= Clive Bradley (screenwriter) =

British screenwriter

Clive Bradley (born 1959) is a British screenwriter of film and television. Bradley was also notable for being an organizer of the alliance between LGBT people and striking miners.

==Career==
After graduating from the National Film and Television School, he was one of the winners of the first Orange Prize for Screenwriting in 1999. Bradley's first work for television was the episode "Force of Nature" for ITV’s The Vice in 2001, a series for which he contributed two more episodes (2002-2003).

He has worked closely with Touchpaper Television, writing the three-part Last Rights (Channel Four Education 2004), A Harlot's Progress (Channel Four 2006), and the series City of Vice (Channel Four 2007), for which he was the lead writer; he and Peter Harness were nominated for a Writers' Guild of Great Britain award for the series.

That Summer Day (Children’s BBC 2006) won the BAFTA Award for Best Children’s Drama (2007).

WΔZ, directed by Tom Shankland, premiered in 2007.

He also wrote a two-part episode of the Irish police drama, Single-Handed.

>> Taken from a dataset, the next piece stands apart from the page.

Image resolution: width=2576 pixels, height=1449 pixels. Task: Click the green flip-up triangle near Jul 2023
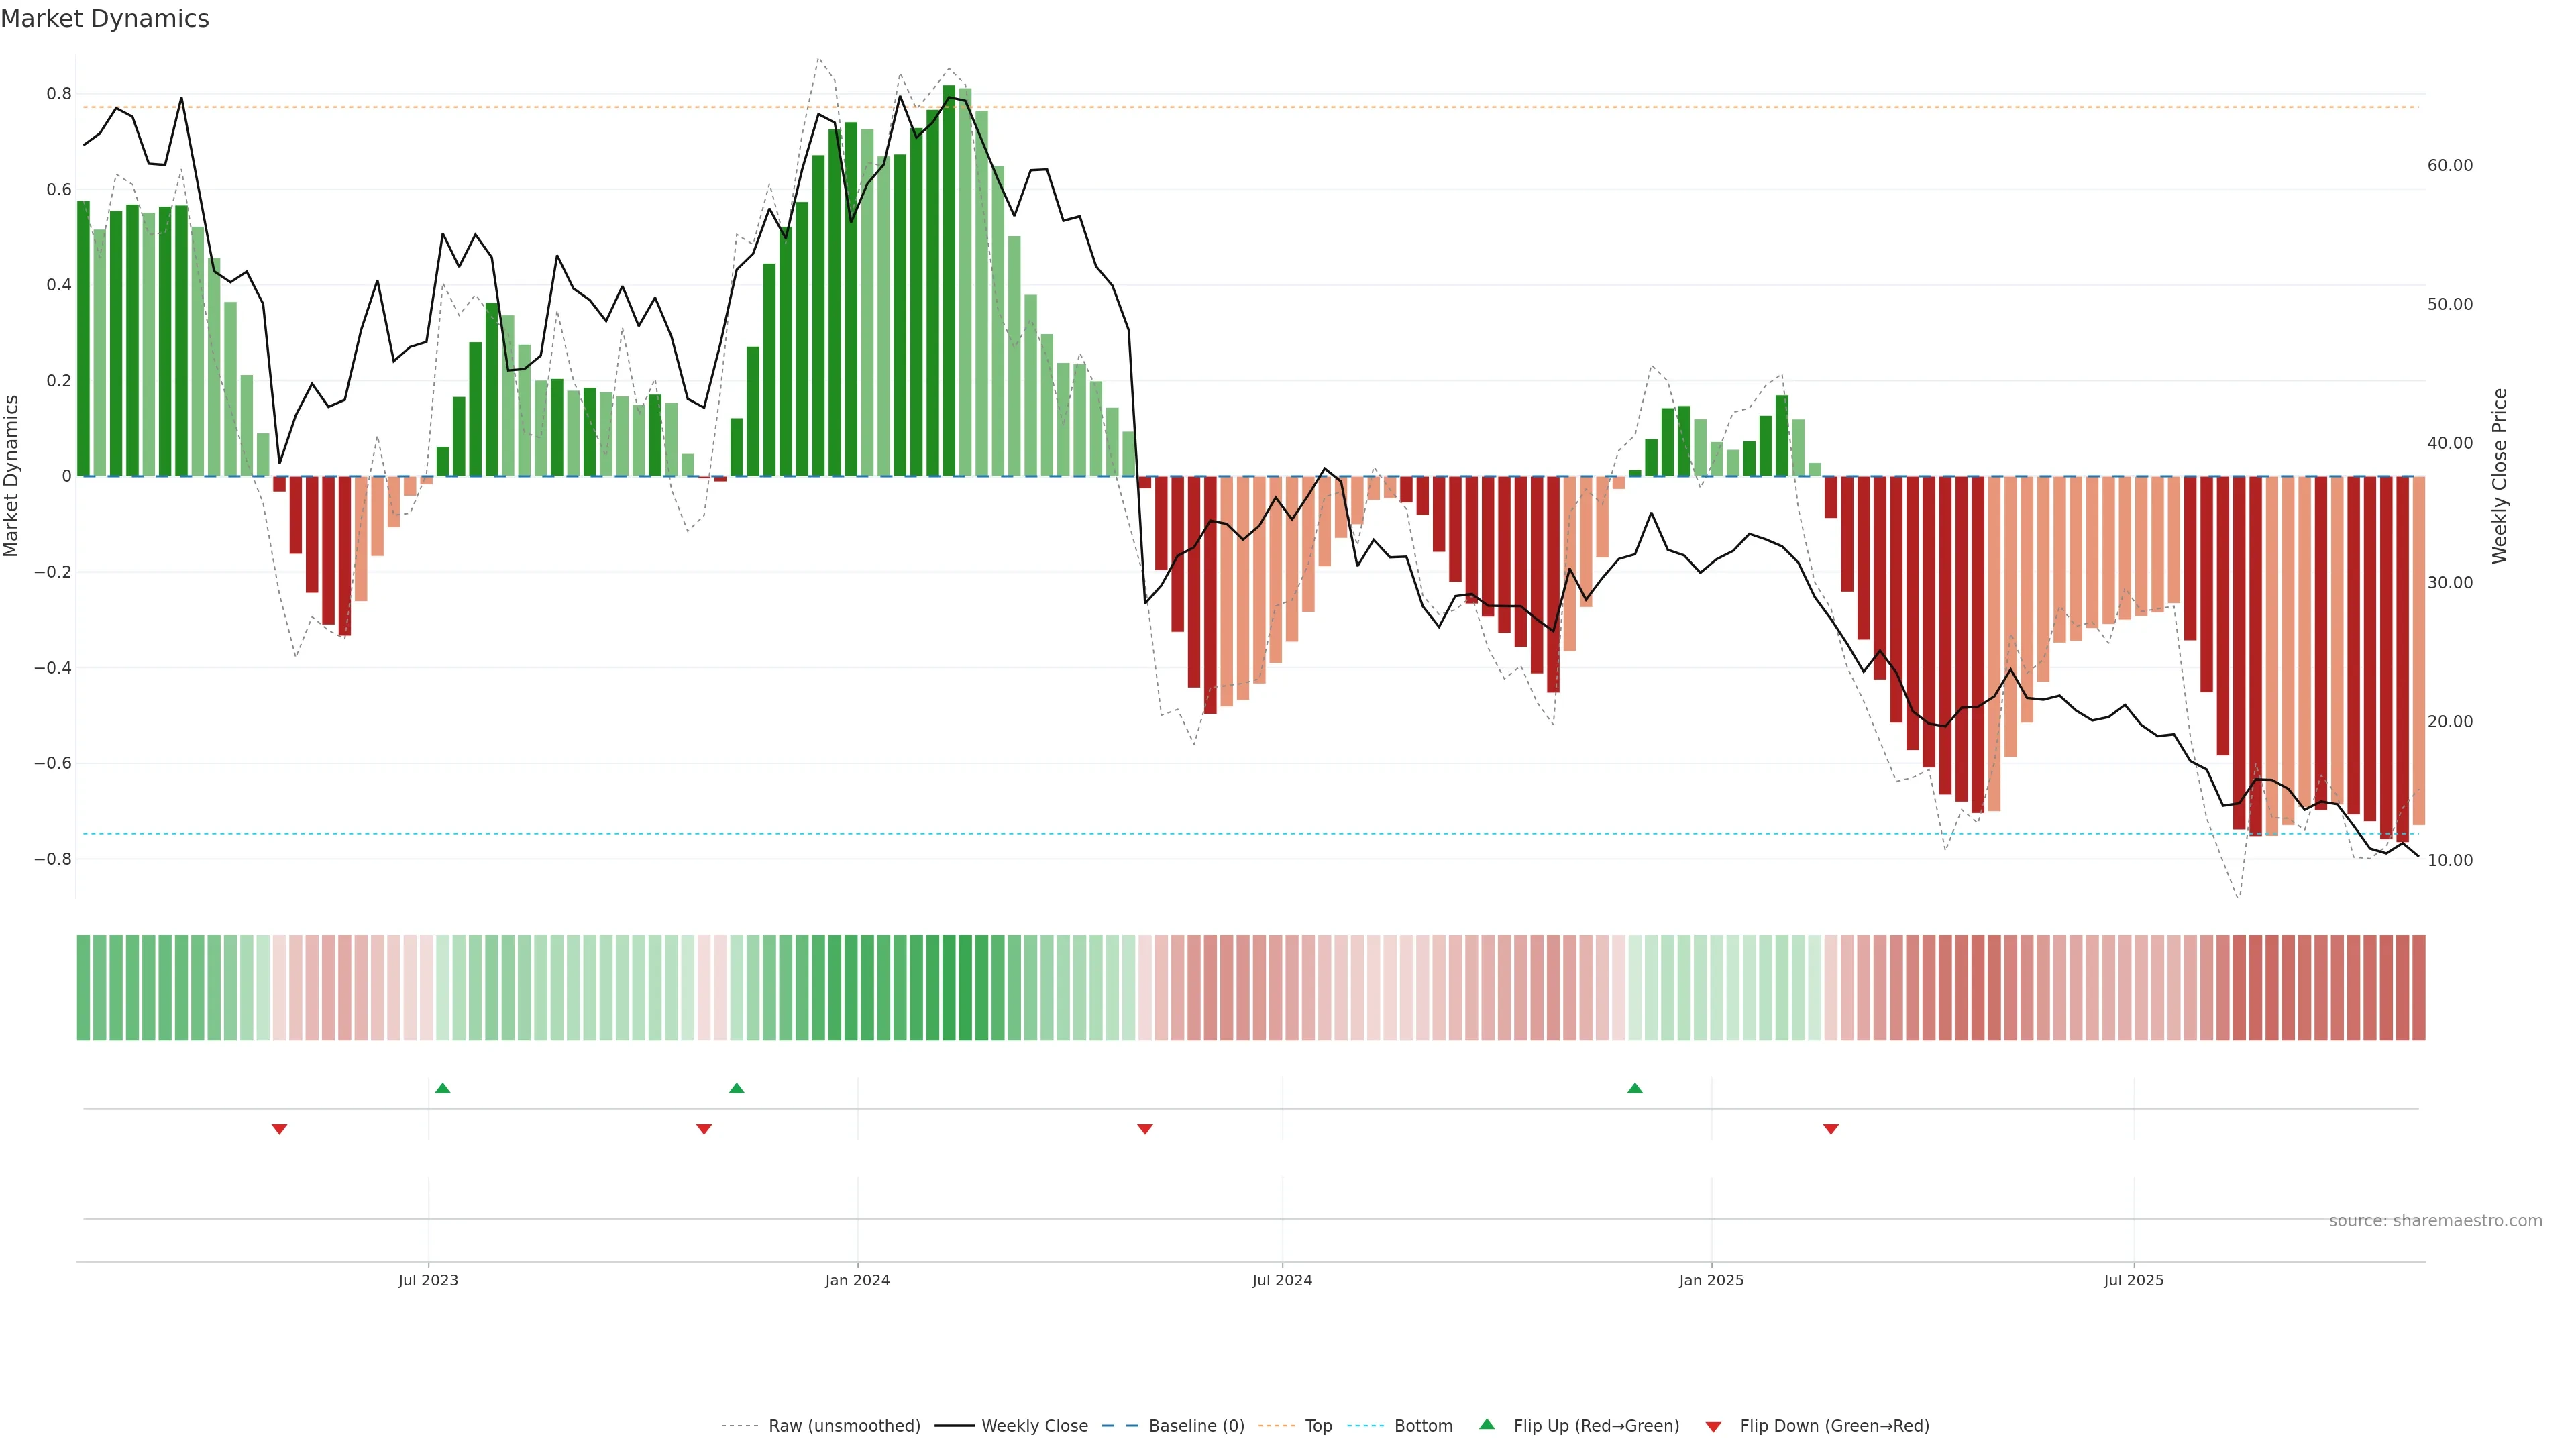[x=443, y=1088]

He teaches at the National Film and Television School.

In 2016 he won the Writers' Guild of Great Britain Award for "Best Long Form TV Drama" for co-writing the first series of the Icelandic TV series Trapped. (in Icelandic: Ófærð). He also wrote the second series, filmed in 2017.

In June 2021, Bradley was announced as the writer and showrunner of Netflix's Castlevania spin-off, Castlevania: Nocturne, set in 1792 France. In December, it was announced Bradley would be adapting Giles Milton's Winston Churchill's Ministry Of Ungentlemanly Warfare into a ten-episode television drama. In 2026, he co-wrote the second series of AppleTV's Drops of God, taking over from Quoc Dang Tran.

==Politics==
Bradley is a socialist and has been involved with the Alliance for Workers' Liberty and its predecessors since the 1980s. He was an active member of Lesbians and Gays Support the Miners during the 1984-5 miners’ strike.